I’m standing in a Hickey Gym hallway, waiting for the class before mine to end so I can sit down and pretend to pay attention for the next 50 minutes.
Some girl wearing a UCLA sweatshirt appears to be doing the same thing.
UCLA? Okay, so you’ve figured out that you do, in fact, attend a school in the University of California system. Congratulations.
Why you’re wearing the letters of a school about 400 miles away from this class I’m about to take a siesta through? No idea.
This girl’s friend shows up a couple minutes later. He makes a good first impression, as “UCLA” is by no means visible on his body.
He makes a better second impression.
“UCLA?” he asks. “Why are you wearing that?”
“I like their sports,” she answers. “Don’t you?”
He starts scrunching up his face in disapproval.
Here it comes. The moment I’ve been waiting years for. A UC Davis student is going to sound off on some defenseless soul for sporting another school’s letters.
“No, I don’t,” he replies sternly.
Yes. Here it comes. Man, this is going to be awesome.
“I root for Cal.”
Look, I plain don’t get it. I don’t understand how you can go to one school – a school that has made such gargantuan strides to become a power at the NCAA Division I level in such a short period of time – and wear another’s heart on your sleeve (or chest).
I’m not the only one who thinks you’re crazy.
Greg Warzecka has been UC Davis’ athletics director for 13 years. He’s seen the university through its transition from the non-scholarship, Division-II institution UC Davis was when he took the position to its current place as a member of the Division I circuit.
He went to Cal, and has a message for all you fake Bruins and Golden Bears:
“Wear blue. Wear your UC Davis T-shirt,” he said. “That’s why we hand out so many T-shirts to the Aggie Pack. If you come to a game, you’re going to get a free shirt. What a great thing.”
A great thing, indeed. Almost as great as your Aggie teams themselves.
In case you missed it, here’s an abridged version of (some of) UC Davis’ accomplishments from a season ago:
Men’s soccer: Becomes UC Davis’ first team to qualify for the NCAA Division I Postseason Tournament. They’re the No. 21 team in the nation, ahead of Big West Conference foe UC Santa Barbara – which happens to be two years removed from a national title.
Men’s water polo: Came within one goal of qualifying for the NCAA Championships, finishing No. 8 in the country.

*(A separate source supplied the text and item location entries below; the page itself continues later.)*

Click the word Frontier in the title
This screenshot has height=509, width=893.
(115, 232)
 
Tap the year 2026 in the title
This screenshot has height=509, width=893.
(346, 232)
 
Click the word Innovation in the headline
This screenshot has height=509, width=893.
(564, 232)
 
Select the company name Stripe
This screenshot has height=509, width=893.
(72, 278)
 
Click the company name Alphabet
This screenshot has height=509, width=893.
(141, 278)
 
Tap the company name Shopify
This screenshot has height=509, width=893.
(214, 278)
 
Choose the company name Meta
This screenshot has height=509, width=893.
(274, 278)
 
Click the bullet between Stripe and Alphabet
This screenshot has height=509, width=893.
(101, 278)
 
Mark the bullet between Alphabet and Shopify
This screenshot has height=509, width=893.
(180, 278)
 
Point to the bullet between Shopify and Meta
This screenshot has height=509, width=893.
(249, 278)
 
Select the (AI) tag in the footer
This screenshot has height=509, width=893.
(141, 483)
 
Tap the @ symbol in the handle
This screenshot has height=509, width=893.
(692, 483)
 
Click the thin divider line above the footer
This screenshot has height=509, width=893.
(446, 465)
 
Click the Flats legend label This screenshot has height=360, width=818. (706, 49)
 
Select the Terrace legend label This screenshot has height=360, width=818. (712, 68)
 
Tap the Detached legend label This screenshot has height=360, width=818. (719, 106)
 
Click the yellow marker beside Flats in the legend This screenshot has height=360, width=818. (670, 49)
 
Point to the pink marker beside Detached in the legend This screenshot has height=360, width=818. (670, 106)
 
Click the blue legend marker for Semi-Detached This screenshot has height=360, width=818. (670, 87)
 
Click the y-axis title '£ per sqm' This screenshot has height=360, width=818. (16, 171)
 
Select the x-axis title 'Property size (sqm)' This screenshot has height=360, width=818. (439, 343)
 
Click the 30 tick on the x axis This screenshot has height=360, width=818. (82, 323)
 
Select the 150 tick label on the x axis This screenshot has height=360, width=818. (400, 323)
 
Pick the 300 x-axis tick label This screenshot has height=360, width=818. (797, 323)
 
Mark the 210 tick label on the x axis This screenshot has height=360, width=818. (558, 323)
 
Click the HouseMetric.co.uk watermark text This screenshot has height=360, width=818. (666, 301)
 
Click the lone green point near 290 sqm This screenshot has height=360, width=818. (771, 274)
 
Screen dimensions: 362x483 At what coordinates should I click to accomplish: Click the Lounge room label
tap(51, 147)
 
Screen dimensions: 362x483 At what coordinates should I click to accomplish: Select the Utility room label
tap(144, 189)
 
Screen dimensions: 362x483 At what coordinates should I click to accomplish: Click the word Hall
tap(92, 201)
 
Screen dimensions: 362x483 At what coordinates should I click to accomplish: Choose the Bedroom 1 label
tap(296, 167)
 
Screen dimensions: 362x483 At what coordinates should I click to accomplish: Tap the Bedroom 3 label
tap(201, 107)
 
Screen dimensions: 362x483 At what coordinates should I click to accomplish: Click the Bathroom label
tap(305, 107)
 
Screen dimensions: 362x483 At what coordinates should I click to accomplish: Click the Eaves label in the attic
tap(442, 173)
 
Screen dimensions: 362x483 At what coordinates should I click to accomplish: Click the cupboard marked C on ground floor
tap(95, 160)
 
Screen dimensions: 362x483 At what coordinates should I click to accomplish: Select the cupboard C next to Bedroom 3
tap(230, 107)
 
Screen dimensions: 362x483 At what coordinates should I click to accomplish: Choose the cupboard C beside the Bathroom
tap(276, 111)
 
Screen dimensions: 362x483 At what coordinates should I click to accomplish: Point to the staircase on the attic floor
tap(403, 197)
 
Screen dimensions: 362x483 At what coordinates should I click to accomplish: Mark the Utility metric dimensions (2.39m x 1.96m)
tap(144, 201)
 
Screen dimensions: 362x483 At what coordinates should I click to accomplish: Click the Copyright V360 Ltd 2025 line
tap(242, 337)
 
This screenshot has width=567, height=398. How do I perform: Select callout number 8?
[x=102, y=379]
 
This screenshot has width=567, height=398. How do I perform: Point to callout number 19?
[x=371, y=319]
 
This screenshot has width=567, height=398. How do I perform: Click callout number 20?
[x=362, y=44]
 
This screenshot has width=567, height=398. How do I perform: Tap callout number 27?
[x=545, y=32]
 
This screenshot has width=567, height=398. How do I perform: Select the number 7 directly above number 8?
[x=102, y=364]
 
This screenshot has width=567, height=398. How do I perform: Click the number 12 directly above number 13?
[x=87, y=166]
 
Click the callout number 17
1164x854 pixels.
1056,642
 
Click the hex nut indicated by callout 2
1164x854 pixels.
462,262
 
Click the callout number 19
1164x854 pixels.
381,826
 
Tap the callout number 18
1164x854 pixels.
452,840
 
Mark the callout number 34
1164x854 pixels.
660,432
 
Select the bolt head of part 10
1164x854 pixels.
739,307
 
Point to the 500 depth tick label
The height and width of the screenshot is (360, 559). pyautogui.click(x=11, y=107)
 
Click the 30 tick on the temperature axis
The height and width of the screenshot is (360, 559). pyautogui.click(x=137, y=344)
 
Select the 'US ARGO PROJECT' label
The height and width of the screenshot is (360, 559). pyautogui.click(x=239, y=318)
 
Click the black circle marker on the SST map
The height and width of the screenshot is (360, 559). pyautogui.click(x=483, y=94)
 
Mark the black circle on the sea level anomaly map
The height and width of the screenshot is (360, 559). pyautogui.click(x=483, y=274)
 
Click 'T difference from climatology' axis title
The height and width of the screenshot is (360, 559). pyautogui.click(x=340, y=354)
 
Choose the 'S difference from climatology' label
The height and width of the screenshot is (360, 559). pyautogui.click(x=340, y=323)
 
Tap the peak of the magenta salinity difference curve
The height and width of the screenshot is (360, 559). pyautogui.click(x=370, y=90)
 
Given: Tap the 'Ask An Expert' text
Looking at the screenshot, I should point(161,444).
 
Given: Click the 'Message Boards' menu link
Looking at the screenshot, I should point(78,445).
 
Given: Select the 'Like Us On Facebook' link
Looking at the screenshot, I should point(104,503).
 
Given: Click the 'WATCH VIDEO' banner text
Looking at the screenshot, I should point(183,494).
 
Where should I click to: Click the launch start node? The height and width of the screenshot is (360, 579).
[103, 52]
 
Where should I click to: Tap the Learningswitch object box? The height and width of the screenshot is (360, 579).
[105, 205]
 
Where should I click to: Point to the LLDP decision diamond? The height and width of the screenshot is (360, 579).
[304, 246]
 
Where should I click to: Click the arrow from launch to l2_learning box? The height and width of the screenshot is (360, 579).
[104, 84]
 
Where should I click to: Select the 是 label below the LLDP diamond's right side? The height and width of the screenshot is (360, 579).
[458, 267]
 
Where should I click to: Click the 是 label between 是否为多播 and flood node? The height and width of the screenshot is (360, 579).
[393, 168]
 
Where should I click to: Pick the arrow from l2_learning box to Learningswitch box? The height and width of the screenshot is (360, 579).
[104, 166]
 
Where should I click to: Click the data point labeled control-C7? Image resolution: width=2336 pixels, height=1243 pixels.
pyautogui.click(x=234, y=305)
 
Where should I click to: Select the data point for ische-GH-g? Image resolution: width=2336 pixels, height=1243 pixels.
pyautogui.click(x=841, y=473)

Women’s basketball: Finished one win away from claiming the Big West title and qualified for the Women’s National Invitational Tournament.
Women’s gymnastics: Won their first-ever Mountain Pacific Sports Federation title.
Women’s golf: All they did was finish 21st in the nation.
Women’s water polo: All they did was finish fourth in the nation.
Baseball: Cinderellaed their way through one of the toughest collegiate baseball conferences in the country en route to the NCAA Tournament. They went 3-1 against Stanford, and had seven players taken in the Major League Baseball first-year player draft – including third-rounder Jake Jefferies.
Yes, all that in UC Davis’ first year of Division I athletics.
All these UC Davis teams that had all these accomplishments last season – well, they’re back.
And they’re not alone.
Enter a football team with as dynamic an offense as there is at the Football Championship Subdivision level. A women’s volleyball team that after winning four matches a season ago went 6-1 to open the season – its best start in nearly a decade.
In the winter, a men’s basketball team that’ll be sending in the reinforcements in a big way (See: Harden, Joe … a Notre Dame transfer). The spring, a youthful softball team turned experienced contender.
All you have to do is come watch. I dare you.
You’ll keep coming back. I’m sure of it.
Just be sure you’re wearing your true colors. You wouldn’t want to make your athletics director angry, would you?
“One of the things that does bother me,” Warzecka said, “is seeing a Stanford sweatshirt on this campus on an undergraduate.… Just outlaw it. No red.”
No Stanford. No UCLA. No Cal.
Why pretend to be something you’re not? Especially when UC Davis is becoming a national power on so many levels.